* **Description of the task**
Convert every line of the items below into a numbered list, skipping any blank lines and leaving the pictures out.

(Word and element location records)
============

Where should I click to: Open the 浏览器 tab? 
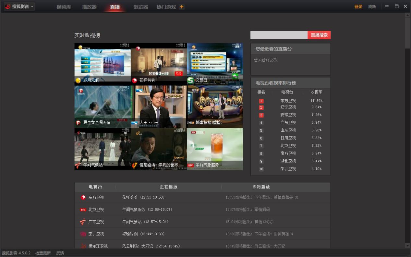pyautogui.click(x=140, y=7)
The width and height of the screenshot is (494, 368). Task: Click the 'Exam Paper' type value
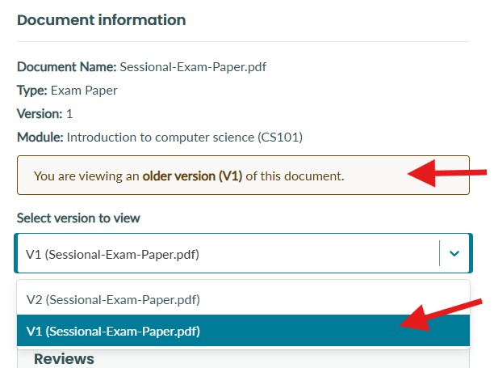(84, 91)
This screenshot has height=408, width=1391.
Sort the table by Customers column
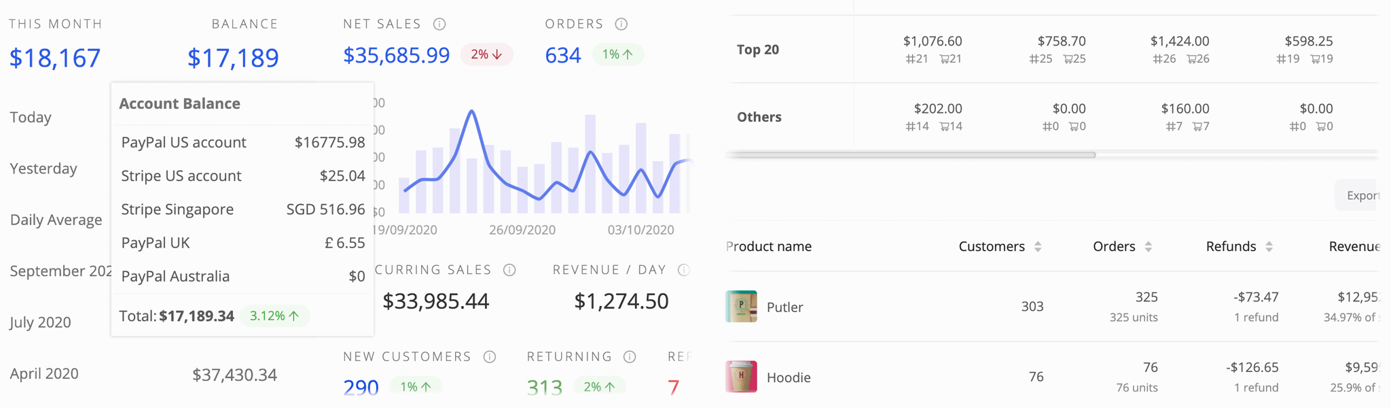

============

* **Task result**
1. Where should I click to: Open the 浏览器 tab? 
2. pyautogui.click(x=140, y=7)
3. The width and height of the screenshot is (494, 368). Task: Click the 'Exam Paper' type value
4. (84, 91)
5. This screenshot has height=408, width=1391.
6. Sort the table by Customers column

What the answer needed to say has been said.